Distal Urethral Strictures
Two Stage Urethroplasty is reserved for strictures with complete obliteration of the urethral lumen and a location typically on the distal pendulous portion of the penis (Figure 9). First, we perform primary excision of the strictured urethra through a midline ventral penile skin incision, extending out to the head of the penis if the urethral meatus is involved. The first stage urethroplasty uses full thickness grafts harvested from the oral cavity to cover the defect resulting from removal of the diseased urethra. Each graft is defatted and fenestrated with an 18 g needle. The grafts were sutured to the tunica albuginea and a proximal urethrostomy is formed. Non-abrasive bolster dressings are placed on the urethroplasty for 3 to 5 days, during which time the patient remains hospitalized. A catheter is left in place for 10 days.
The second stage procedure is performed 9 months later (Figure 10). Some men elect not to proceed to second stage. For the 2nd stage, surgery is less complex. A 2 hour procedure allows grafts to be tubularized over a catheter. Any urethral stricture recurrences prior to tubularization are excised and regrafted. This procedure requires an overnight hospitalization and 10 days catheterization.
Overall a 75% long term successful outcome can be expected. Complications include graft loss (5%), fistula formation (5%) and recurrent stricture (20%).

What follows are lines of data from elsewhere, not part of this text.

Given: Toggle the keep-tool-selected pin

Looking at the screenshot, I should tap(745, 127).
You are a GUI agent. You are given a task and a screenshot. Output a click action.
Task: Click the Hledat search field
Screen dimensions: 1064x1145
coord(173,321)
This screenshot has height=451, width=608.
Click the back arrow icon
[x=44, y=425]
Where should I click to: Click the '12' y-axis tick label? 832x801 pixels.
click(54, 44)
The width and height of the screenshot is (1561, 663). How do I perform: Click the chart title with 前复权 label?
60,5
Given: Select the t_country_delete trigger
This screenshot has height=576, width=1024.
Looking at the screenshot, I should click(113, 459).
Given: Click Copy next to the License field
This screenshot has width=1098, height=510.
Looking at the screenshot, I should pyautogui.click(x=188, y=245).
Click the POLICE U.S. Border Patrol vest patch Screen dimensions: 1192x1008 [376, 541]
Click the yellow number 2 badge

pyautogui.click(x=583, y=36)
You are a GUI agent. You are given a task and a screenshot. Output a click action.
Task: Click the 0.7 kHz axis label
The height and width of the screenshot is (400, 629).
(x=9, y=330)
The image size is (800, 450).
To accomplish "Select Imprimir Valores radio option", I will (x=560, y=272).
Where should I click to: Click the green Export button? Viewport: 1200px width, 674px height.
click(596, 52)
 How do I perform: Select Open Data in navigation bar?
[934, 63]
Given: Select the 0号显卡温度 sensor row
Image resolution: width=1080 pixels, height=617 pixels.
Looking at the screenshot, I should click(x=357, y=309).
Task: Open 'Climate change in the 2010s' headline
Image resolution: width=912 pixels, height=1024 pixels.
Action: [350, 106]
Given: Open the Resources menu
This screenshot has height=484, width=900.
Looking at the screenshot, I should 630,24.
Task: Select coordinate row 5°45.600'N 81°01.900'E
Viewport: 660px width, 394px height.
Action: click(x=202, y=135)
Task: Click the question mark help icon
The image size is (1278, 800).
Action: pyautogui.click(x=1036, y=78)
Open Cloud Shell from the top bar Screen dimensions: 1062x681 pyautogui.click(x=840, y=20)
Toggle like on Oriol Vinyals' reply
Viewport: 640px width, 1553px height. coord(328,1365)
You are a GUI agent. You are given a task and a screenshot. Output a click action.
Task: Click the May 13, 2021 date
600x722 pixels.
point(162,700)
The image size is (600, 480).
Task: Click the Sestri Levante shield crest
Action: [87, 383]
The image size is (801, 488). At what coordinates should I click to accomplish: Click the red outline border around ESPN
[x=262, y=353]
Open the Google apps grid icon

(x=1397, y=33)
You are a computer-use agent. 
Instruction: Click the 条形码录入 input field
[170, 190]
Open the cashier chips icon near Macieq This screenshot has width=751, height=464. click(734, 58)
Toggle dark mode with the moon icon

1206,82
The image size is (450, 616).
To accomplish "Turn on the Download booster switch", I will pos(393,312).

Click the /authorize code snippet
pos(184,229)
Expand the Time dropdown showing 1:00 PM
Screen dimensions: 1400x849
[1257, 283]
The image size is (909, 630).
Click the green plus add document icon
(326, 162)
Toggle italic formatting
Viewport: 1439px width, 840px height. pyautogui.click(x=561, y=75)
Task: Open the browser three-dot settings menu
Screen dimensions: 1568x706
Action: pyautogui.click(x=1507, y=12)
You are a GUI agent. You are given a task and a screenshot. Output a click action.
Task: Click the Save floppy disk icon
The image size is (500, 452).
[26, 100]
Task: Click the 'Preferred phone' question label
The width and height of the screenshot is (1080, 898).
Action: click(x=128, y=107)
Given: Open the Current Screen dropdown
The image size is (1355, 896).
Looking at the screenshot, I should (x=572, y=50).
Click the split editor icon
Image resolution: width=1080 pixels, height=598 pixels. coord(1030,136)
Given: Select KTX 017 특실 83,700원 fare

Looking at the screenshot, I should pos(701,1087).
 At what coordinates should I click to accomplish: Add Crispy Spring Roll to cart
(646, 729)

Posterior Urethral Traumatic Injuries
One Stage Posterior Urethroplasty: Surgical reconstruction is performed 3 to 6 months post injury, once the acute damage has subsided and been replaced by scar (Figure 11). The approach is via midline perineal incision with the patient in the exaggerated lithotomy position (Figure 12). After circumferential mobilization and transection of the bulbar urethra, fibrotic tissue from the obliterated membranous urethra is excised until a healthy, compliant prostatic apex is defined (Figure 13). The bulbar urethra is dissected distally to gain length and allow tension free reanastomosis of the bulbar urethra to the prostatic apex. Additional maneuvers include division of the corporal bodies (Figure 14), inferior pubectomy, and total pubectomy (Figure 15). Bulboprostatic anastomosis is performed using 12 interrupted sutures of 5-zero maxon, and urethral and suprapubic catheter drainage was maintained.
Postoperative Care: Patients remain hospitalized for 24 hours and require catheter drainage for three weeks. Followup x ray studies involve voiding cystourethrography (Figure 16). The catheter is removed and voiding is attempted. If persistent extravasation was noted on xray, the suprapubic catheter was left to gravity drainage until repeat studies are normal. Standard followup includes cystoscopy at 3 months and 1 year.
Over 90% of patients with posterior urethral rupture maintain urethral patency at 5 to 10 years post surgery.